For live PLC-dependent device limits resolved from a user-selected PLC family plus family SD registers, see docs/DEVICE_RANGES.md.

Public API Surface

Main exports:

  • SlmpConnectionOptions
  • SlmpClient
  • SlmpAddress
  • probe_connection_profiles
  • read_type_name / read_device_range_catalog / read_device_range_catalog_for_family
  • read_typed / write_typed
  • write_bit_in_word
  • read_named / write_named
  • poll_named
  • read_words_single_request / read_dwords_single_request
  • read_words_chunked / read_dwords_chunked
  • write_words_single_request / write_dwords_single_request
  • write_words_chunked / write_dwords_chunked

Important model types:

  • SlmpDeviceAddress
  • SlmpQualifiedDeviceAddress
  • SlmpTargetAddress
  • SlmpExtensionSpec
  • SlmpTypeNameInfo
  • SlmpDeviceRangeCatalog, SlmpDeviceRangeEntry, SlmpDeviceRangeFamily
  • SlmpRandomReadResult
  • SlmpBlockRead, SlmpBlockWrite, SlmpBlockReadResult
  • SlmpLongTimerResult
  • SlmpValue

Supported Address Forms

High-level helpers are intended to cover these forms first.

  • plain word devices: D100, R50, ZR0, TN0, CN0
  • plain bit devices: M1000, X20, Y20, B10
  • typed suffixes: D100:S, D200:D, D300:L, D400:F
  • bit-in-word form: D50.3
  • long current-value forms: LTN10:D, LSTN20:D, LCN30:D
  • extended devices: J1\\SW0, U3\\G100, U1\\HG0

.bit notation is only valid for word devices.

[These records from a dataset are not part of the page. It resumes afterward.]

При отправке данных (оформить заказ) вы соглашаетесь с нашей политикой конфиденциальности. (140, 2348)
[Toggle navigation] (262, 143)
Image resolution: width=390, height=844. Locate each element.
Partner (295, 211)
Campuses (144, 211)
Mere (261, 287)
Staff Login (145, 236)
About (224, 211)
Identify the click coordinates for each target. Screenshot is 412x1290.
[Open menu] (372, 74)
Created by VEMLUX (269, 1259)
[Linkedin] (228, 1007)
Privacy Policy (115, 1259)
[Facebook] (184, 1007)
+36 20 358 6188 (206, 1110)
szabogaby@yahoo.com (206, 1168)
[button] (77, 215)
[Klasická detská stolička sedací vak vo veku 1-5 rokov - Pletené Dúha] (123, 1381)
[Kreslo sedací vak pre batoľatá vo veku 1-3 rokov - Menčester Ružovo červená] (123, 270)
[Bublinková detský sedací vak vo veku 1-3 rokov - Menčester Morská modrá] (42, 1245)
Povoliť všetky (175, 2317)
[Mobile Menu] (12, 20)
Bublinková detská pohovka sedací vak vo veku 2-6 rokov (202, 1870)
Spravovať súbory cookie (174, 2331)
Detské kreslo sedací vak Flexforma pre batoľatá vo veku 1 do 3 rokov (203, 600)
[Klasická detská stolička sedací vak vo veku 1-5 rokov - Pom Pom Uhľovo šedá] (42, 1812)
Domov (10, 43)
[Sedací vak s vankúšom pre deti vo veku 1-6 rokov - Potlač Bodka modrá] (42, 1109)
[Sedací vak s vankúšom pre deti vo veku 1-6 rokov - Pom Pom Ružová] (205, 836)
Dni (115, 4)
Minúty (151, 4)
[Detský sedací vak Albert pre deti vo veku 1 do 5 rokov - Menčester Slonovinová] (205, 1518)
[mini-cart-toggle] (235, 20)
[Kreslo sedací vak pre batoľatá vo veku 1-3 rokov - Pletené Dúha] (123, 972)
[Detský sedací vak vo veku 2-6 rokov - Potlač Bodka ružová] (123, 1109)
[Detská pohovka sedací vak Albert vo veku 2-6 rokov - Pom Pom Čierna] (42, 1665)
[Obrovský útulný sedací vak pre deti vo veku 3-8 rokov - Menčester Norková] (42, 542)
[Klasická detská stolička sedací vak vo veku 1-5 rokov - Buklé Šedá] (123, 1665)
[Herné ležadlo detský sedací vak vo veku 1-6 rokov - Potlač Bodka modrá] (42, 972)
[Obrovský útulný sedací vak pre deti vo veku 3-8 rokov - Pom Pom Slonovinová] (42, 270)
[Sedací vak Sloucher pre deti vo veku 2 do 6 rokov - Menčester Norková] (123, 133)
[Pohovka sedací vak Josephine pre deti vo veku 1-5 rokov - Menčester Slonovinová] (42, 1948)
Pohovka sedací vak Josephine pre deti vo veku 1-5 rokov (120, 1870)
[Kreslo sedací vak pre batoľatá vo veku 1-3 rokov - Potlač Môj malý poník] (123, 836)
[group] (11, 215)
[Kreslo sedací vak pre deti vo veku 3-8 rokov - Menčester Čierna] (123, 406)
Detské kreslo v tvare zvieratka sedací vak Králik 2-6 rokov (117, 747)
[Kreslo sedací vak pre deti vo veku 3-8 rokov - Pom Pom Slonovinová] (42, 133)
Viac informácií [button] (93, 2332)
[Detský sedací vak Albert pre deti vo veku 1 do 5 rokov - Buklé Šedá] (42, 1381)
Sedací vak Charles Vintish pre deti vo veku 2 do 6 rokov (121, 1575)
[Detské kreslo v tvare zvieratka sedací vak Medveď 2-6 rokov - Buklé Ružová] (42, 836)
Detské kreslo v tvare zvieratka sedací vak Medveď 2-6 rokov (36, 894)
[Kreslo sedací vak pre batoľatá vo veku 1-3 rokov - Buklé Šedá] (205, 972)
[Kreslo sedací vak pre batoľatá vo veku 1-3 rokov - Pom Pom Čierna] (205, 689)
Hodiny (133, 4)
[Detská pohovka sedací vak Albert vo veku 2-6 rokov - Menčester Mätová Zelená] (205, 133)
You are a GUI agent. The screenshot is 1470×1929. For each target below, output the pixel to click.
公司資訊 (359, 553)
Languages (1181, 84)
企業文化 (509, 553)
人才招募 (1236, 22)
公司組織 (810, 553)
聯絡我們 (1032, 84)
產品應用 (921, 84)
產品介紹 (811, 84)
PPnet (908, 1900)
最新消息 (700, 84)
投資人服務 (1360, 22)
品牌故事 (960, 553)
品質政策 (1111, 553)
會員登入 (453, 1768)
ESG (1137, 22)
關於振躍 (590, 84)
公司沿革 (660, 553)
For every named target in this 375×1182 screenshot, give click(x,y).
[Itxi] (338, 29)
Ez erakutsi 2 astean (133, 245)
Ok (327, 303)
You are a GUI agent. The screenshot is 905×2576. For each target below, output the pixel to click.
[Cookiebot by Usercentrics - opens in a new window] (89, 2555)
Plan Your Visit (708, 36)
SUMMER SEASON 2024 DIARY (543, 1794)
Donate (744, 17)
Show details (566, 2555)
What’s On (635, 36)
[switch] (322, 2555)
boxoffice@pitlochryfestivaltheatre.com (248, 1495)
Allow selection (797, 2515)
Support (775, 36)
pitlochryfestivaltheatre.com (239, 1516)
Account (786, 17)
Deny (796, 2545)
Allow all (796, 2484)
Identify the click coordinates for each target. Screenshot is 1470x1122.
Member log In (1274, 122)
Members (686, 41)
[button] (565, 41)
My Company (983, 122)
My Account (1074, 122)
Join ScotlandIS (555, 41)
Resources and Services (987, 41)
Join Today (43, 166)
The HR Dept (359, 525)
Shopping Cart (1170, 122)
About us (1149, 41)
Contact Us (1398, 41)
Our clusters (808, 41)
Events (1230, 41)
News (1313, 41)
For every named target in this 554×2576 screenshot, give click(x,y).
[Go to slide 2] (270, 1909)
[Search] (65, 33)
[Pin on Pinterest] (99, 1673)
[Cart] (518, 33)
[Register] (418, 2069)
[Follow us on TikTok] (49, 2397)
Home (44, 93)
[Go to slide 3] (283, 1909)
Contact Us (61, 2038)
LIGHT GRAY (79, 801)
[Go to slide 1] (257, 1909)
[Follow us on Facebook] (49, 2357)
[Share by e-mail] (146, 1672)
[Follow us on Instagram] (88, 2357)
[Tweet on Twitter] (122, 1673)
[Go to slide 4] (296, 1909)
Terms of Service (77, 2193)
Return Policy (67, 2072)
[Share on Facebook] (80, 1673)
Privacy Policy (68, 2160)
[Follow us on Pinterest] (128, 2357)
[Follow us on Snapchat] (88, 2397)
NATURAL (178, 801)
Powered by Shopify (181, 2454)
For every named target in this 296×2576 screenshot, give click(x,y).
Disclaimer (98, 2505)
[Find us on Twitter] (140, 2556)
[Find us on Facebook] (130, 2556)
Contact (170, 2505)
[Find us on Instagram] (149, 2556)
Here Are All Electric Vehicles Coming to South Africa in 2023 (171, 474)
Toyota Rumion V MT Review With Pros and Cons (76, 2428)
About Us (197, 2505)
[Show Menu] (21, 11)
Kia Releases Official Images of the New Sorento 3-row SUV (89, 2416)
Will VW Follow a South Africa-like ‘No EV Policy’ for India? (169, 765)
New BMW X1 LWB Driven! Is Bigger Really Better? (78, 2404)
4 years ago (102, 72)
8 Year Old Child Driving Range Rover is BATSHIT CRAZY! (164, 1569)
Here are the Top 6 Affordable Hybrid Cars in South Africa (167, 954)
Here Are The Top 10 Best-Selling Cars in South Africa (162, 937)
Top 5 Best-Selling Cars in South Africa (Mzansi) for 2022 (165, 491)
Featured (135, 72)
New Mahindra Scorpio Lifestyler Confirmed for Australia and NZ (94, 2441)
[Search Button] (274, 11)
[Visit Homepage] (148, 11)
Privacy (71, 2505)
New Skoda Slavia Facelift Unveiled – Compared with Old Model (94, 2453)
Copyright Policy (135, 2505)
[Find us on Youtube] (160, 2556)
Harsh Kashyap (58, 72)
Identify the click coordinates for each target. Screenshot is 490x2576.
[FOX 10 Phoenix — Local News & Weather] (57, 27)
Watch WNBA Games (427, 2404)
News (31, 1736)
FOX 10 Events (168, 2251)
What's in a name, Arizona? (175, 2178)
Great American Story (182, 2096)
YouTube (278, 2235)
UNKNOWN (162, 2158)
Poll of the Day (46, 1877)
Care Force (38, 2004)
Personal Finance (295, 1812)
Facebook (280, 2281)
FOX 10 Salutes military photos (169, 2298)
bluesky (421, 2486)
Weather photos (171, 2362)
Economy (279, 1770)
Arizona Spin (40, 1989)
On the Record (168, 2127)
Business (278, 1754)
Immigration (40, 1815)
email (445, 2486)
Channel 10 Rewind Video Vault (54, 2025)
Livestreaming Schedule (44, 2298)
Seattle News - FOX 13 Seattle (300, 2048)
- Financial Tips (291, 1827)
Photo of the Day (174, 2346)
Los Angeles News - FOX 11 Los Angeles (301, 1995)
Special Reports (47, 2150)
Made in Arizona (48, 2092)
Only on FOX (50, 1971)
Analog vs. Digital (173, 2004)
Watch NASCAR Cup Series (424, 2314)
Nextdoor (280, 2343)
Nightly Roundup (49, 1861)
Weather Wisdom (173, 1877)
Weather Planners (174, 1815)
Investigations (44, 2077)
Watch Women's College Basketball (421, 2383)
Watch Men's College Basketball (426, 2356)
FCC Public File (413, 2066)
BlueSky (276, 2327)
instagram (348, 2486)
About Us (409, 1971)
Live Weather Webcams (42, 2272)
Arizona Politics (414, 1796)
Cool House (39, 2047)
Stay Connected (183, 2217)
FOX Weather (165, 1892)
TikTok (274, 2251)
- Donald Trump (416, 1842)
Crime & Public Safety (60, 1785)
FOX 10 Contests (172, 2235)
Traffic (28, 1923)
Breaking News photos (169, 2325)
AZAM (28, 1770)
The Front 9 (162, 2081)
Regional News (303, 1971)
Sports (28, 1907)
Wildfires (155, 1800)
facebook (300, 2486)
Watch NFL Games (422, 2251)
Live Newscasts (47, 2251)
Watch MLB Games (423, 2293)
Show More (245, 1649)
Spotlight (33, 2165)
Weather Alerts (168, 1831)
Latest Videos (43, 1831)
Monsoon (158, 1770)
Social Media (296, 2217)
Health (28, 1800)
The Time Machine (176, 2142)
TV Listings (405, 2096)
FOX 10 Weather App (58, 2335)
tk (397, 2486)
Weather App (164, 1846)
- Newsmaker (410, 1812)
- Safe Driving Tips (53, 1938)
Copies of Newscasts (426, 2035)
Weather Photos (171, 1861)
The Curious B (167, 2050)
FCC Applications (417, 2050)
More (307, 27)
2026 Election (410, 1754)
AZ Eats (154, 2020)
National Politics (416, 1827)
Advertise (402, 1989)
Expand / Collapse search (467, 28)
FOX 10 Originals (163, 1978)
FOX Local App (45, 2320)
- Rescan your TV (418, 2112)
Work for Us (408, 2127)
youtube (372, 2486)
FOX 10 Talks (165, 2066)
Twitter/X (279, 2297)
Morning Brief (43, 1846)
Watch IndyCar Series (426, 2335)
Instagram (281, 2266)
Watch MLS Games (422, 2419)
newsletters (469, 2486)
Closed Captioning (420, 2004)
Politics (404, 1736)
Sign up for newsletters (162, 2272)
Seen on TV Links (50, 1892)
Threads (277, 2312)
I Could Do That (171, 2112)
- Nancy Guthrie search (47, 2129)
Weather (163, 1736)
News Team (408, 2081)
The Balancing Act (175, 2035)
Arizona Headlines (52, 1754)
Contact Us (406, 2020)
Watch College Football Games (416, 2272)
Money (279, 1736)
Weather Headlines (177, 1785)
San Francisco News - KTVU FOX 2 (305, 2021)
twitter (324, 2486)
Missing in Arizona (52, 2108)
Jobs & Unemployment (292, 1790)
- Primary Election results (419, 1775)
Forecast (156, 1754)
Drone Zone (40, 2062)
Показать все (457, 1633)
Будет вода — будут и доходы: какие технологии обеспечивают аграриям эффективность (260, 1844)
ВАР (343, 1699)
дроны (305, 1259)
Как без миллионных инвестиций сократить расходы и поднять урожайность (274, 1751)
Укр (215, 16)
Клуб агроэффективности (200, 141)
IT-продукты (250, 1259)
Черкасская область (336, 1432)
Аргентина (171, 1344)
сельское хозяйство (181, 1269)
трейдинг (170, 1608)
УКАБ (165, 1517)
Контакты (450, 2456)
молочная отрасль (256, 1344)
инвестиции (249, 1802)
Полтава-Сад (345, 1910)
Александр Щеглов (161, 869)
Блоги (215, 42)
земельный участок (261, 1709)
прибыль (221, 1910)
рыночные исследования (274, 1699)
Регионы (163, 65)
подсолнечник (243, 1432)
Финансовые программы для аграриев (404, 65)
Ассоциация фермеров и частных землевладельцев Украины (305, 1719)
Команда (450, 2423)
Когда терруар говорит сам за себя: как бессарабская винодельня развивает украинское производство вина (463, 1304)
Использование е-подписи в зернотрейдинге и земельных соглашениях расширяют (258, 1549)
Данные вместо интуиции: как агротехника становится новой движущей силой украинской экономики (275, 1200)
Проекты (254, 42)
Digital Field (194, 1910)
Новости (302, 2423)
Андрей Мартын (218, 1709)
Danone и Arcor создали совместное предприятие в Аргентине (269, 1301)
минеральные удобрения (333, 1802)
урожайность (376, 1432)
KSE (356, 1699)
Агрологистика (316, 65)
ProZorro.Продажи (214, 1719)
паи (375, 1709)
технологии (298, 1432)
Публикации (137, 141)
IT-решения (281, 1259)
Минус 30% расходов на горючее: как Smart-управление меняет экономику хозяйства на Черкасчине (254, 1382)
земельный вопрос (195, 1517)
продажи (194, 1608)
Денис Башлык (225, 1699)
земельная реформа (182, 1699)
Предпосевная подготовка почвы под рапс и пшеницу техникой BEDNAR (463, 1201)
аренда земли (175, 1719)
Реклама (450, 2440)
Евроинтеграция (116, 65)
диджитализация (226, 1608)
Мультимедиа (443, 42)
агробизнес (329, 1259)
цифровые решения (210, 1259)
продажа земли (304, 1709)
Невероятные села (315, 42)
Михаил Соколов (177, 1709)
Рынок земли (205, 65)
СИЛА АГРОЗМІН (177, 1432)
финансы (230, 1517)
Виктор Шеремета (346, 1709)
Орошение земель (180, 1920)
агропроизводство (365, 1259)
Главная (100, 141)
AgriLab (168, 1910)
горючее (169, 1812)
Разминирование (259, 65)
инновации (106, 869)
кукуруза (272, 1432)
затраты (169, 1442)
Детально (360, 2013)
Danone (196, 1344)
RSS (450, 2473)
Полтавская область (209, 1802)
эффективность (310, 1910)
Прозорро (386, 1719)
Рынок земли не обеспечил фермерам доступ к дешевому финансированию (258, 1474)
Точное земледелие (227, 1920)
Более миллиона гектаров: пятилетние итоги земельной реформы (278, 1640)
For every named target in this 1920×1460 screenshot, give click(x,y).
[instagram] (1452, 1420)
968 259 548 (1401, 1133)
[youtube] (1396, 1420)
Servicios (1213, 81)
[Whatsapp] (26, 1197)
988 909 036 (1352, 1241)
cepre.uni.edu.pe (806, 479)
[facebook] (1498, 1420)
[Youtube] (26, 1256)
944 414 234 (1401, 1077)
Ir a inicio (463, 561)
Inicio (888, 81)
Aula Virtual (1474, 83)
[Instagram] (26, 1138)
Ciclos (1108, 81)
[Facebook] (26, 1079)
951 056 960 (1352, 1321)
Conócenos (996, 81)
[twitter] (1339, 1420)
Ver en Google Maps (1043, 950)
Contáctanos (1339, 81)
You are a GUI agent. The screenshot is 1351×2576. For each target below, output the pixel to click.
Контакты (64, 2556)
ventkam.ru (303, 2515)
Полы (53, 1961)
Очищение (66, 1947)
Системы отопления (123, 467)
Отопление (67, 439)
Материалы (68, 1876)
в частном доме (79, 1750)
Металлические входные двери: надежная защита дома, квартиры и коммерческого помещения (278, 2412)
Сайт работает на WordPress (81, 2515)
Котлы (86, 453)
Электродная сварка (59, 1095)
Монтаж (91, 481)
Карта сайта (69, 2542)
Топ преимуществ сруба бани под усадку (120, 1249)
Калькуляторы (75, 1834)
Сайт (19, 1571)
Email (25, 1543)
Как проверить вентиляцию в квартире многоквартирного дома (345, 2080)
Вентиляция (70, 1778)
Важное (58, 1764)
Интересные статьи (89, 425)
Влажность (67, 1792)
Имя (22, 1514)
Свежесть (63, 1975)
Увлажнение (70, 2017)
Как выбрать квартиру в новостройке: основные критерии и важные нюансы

Address bit devices directly.

See also:

Choosing the Right API

  • Use raw device methods when you need exact SLMP request control.
  • Use read_typed and write_typed when one address maps to one scalar value.
  • Use read_named and write_named when your application needs a snapshot with mixed dtypes and bit-in-word decoding.
  • Use poll_named for a lightweight periodic stream.
  • Use read_random and read_block when you want to keep request counts low.
  • Use the extended-device methods for J... and U... paths.
  • read_named and write_named currently target plain device addresses, not J... or U... qualified addresses.

Long-Family Behavior

The Rust implementation follows the same normalized behavior as the other libraries:

  • LTN, LSTN, LCN, and LZ default to 32-bit reads
  • LCN high-level reads and writes use random dword access (0x0403 / 0x1402)
  • LTS, LTC, LSTS, LSTC, LCS, and LCC are state reads
  • LCS and LCC reads use direct bit read through read_typed / read_named
  • LCS and LCC are rejected for Read Random (0x0403), Read Block (0x0406), Write Block (0x1406), and Entry Monitor Device (0x0801)
  • direct bit reads/writes (0x0401 / 0x1401) and Read Random (0x0403) for LTS, LTC, LSTS, and LSTC are rejected by the Rust client API; use helper APIs, random bit write (0x1402), or 4-word block reads from LTN / LSTN
  • direct bit writes (0x1401) for LCS and LCC are also rejected; use write_typed / write_named so random bit write (0x1402) is selected
  • direct dword reads for LTN, LSTN, LCN, and LZ are rejected; use helper APIs, random dword high-level access, or explicit 4-word block reads where supported

Route guard note: keep low-level direct bit routes guarded for LTS/LTC/LSTS/LSTC and direct bit writes guarded for LCS/LCC. High-level writes must continue to resolve to random bit write (0x1402).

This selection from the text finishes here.